OpenAI CEO Sam Altman took the witness stand Tuesday and told a federal jury that Elon Musk wanted total control of the company he co-founded, including plans to hand it to his children after his death.
Testifying in Oakland, California, on the third week of Musk's civil trial against OpenAI, Altman described a conversation where co-founders asked Musk what would happen if he had control and died. Musk replied that control should pass to his children, Altman said.
"I didn't feel comfortable with that," Altman testified. The exchange cuts to the heart of Musk's lawsuit. The world's richest man accuses Altman and OpenAI President Greg Brockman of betraying the company's nonprofit mission by converting it into a for-profit corporation valued at $852 billion.
He's seeking Altman's ouster from leadership and more than $130 billion directed back to OpenAI's charitable arm.
Altman flipped the script. He said Musk wanted "total control" of any for-profit OpenAI entity from the start, promising to reduce that control over time.
Altman said he didn't believe Musk would follow through, based on his experience with startup founders rarely giving up power over a successful company.
"My belief is he wanted to have long-term control and that he would have had that had we agreed to the structure he wanted," Altman said. The trial has revealed that OpenAI's founding wasn't driven by altruism alone. Altman testified that one reason the group started the company was a shared belief that artificial general intelligence should not be controlled by any single person.
Musk's push for a controlling stake, according to OpenAI co-founder Ilya Sutskever, "just felt aggressive."
Musk's departure from OpenAI in 2018 was a "morale boost" for some researchers, Altman said. He testified that Musk's management style "demotivated" key staff by ranking their accomplishments and that Musk "didn't understand how to run a good research lab."
Under cross-examination from Musk attorney Steven Molo, Altman was pressed on his trustworthiness. Molo cited accusations from former OpenAI board members that Altman was dishonest, including a 2023 memo from Sutskever that characterized Altman's behavior as a "consistent pattern of lying."
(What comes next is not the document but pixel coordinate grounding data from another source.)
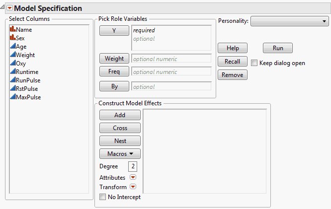Click the continuous icon next to Oxy
Image resolution: width=331 pixels, height=209 pixels.
pyautogui.click(x=12, y=63)
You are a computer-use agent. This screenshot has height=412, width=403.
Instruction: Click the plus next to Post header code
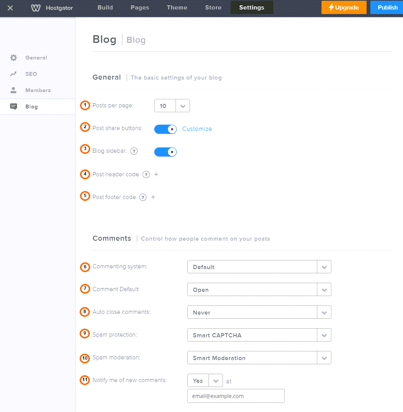tap(156, 174)
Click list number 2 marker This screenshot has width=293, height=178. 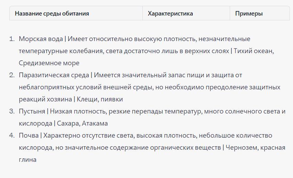[12, 75]
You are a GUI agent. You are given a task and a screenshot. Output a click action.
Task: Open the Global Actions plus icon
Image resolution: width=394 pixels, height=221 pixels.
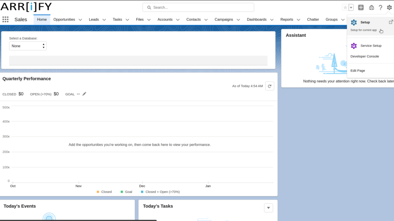361,8
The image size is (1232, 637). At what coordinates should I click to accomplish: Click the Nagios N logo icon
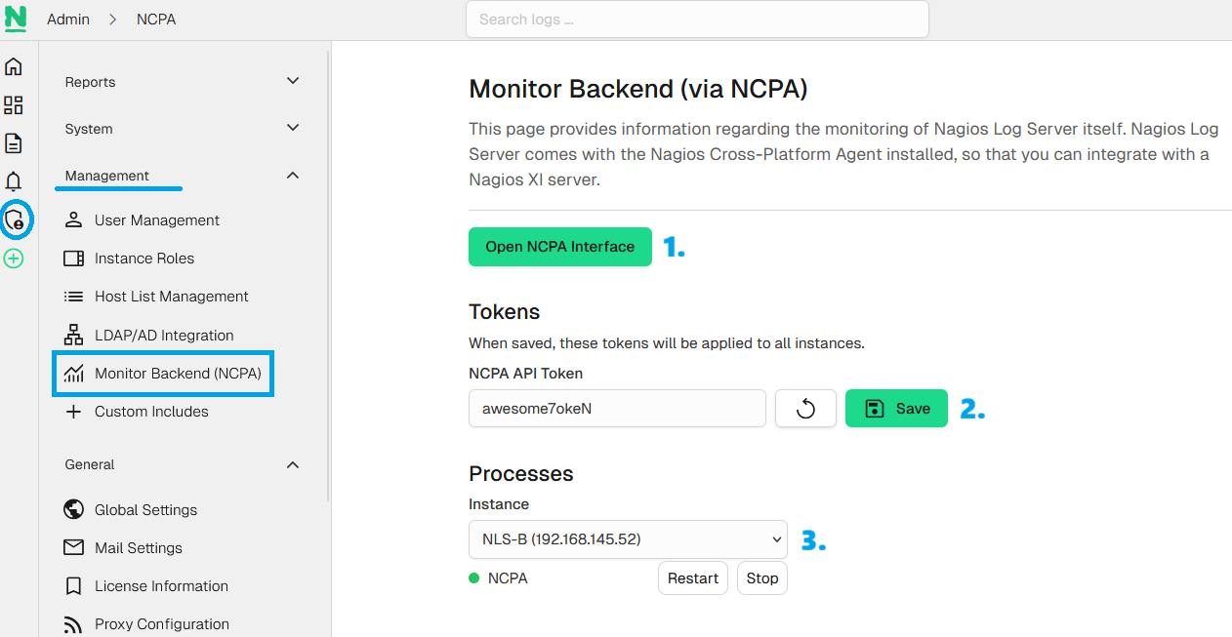15,19
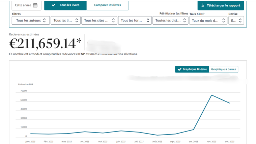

Altman told the jury he considers himself "an honest and trustworthy businessperson." He described his brief ousting as CEO in 2023 as an "incredible betrayal" that was "very public and very painful."
"If I knew how difficult and painful this was going to be, I never would have tried," Altman said of his decade at OpenAI.
Musk, who donated roughly $38 million to OpenAI in its early days, testified last month that Altman and Brockman tried to "steal a charity." OpenAI has dismissed the lawsuit as a baseless attempt by a competitor to derail a rival.
Altman's testimony is expected to continue Wednesday, with closing arguments set for Thursday before jury deliberations begin.